Bar brawler Mister Kyle, for reasons known only to himself
instantly fell in love with the moldy old costume of
what ages ago must have been a pink bunny
--And so much so that he didn't even go through
with his promise to punch the little tailor a couple of times
(as was his usual greeting to strangers,
friends and foes alike).
Mrs. Conrad HAD to go as a peacock, naturally,
and couldn't get enough of the dusty old rags
that seemed to her the most magnificent imitation of a peacock
she had ever seen.
The librarian made quite a kangaroo
(although she had Peter praying that she wouldn't
try to do any hopping in it, because the flimsy costume
would have surely ripped to shreds,
so thin and ancient was it).
The sheriff preferred to go as a lemming;
while the Mayor went as a fat pitiless mink
(a very small one too).
So it continued until all the citizens of the village
(down to the last man, woman and child) were costumed
to suit themselves perfectly
--exclusively in their own eyes,
since they were all really dressed in dusty old rags
as far as everybody else was concerned
--until the little tailor didn't have one more dusty old set of rags
he could pass for a costume
and there were no more customers waiting for them either.
Peter's Costumes.
"And me?" asked Peter. Because
even though he was still in his tailor's helper outfit,
Peter still hoped to go to the fancy-dress ball as 'finely costumed'
as the rest of his neighbors--even if it had to be in the dusty old rags
everybody else thought such fine costumes.
"To you, Peter," said the little tailor: "To you I will give
the costume you are wearing now,
since you have worn it so well.
I also leave you the fool's costume you were wearing
when we first met, for it was the costume you picked for yourself.
And this one!" Saying which he pulled the last dusty set of rags
from the bottom of his apparently empty trunk!
And although old rags they were,
to Peter they seemed like the most beautiful costume
he had ever seen in his life:
The costume of a very high dignitary,
full of shiny bright brass buttons and military sashes and stripes:
"A mayor's costume!" the little tailor explained.

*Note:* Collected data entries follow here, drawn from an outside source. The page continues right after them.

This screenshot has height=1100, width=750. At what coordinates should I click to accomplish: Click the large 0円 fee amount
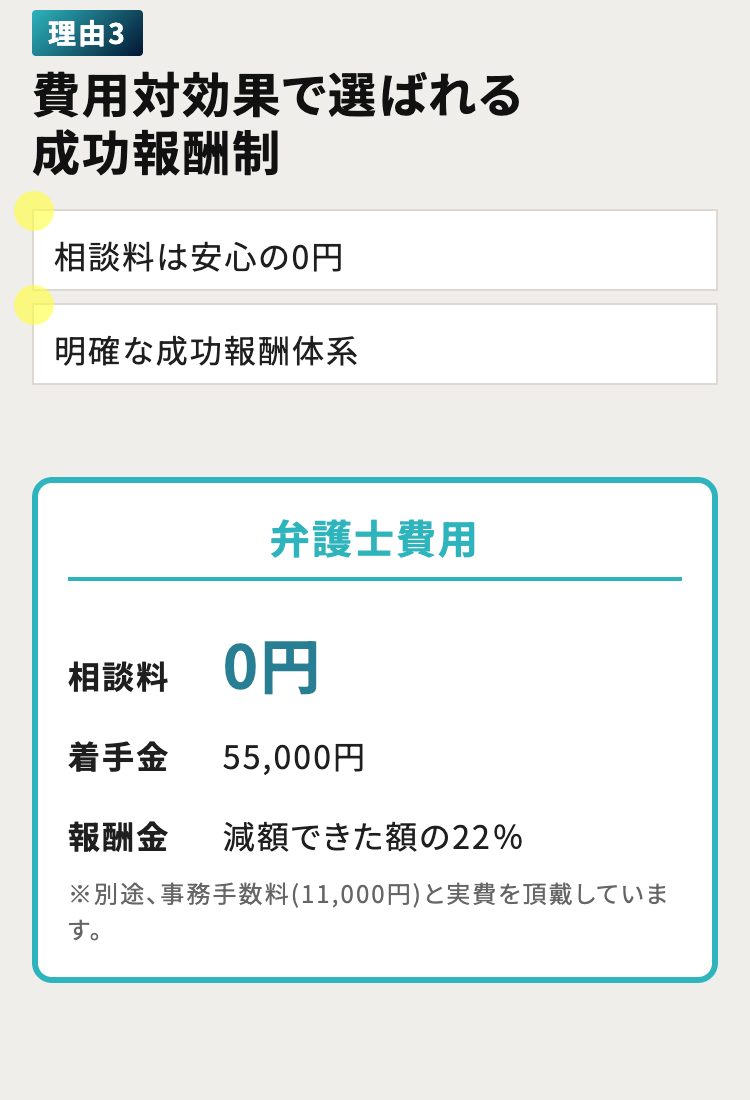[x=270, y=668]
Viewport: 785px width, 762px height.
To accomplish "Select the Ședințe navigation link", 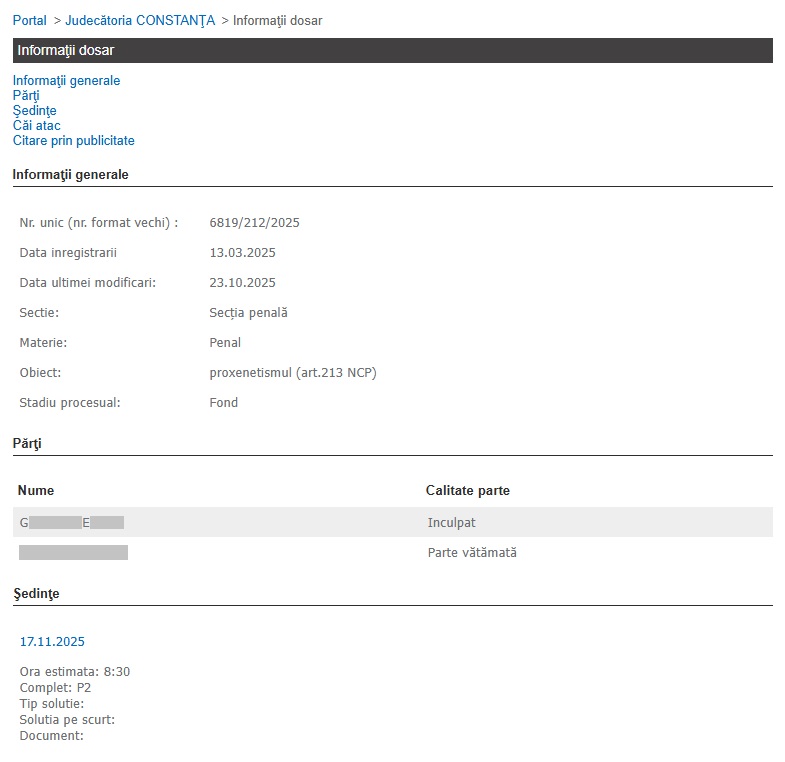I will coord(34,110).
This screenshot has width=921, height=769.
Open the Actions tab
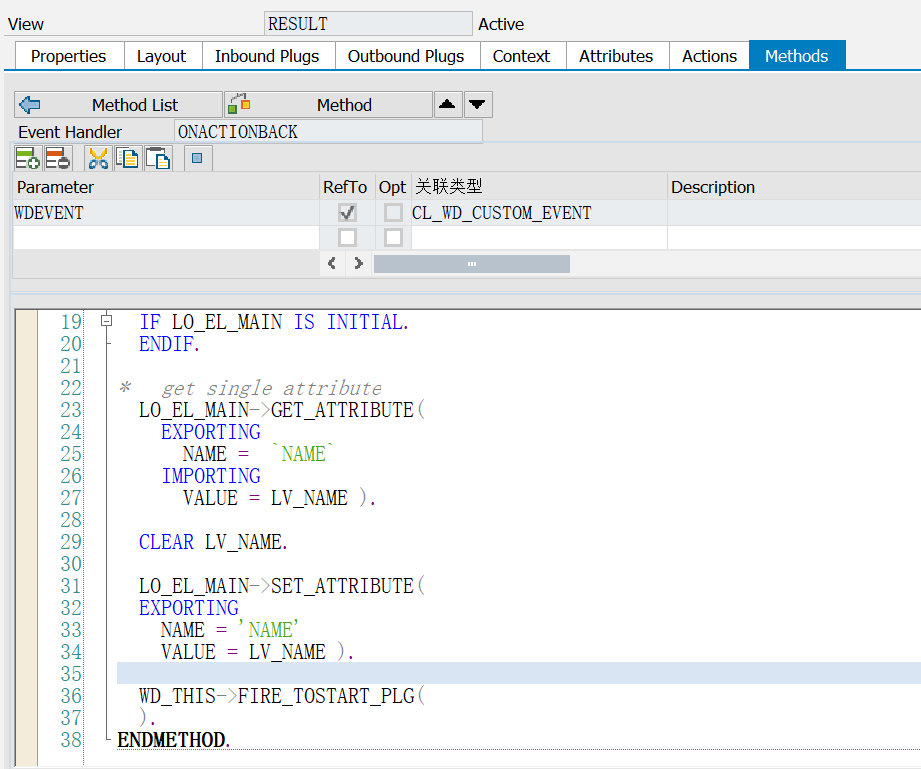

And Peter agreed it was a mayor's costume
if ever he'd seen one (which he never had,
since even the Mayor of Umanitat had never
been able to afford one himself).
"Yes," said the little tailor: "It is the costume of the Mayor
... of your own village: You will need to wear it
once or twice, I dare say
--But wear it only after the citizens of Umanitat ask you to:
If you show up wearing it before then
they'll only think it rags and laugh at you
--since they don't see you as their Mayor yet."
"Oh," said Peter: "They would never--"
"Ask you to be Mayor? We shall see,"
the little tailor interrupted him. And with that,
now his truly empty trunk, the tiny tailor's shop, himself
and all in it
down to the least bit of dust floating in front of Peter's eyes
(excluding Peter himself and his three costumes)
... all vanished in a cloud of dust.
Only the little man's voice stayed behind long enough
to remind Peter: "Always wear the costume that fits you best:
You're the only one in town who has three of them.
And," mysteriously, "let the people of your village know
that they shall have a fool as their Mayor
until they learn the magic of getting themselves
a mayor who is not a fool. Then and only then
can they change their costumes--because until then
they shall each have but a single one to wear!"
"Change their costumes?" Peter asked
the disappearing little tailor's already invisible voice.
But he was answered only by the strange little man's fading laughter
as it all finished vanishing in front of Peter's unseeing eyes
--until it was as if there had never been anything there at all!
The Fancy-Dress Ball.
But what might it matter to all of the finely-costumed
citizens of Umanitat
whether the little tailor had been real or not?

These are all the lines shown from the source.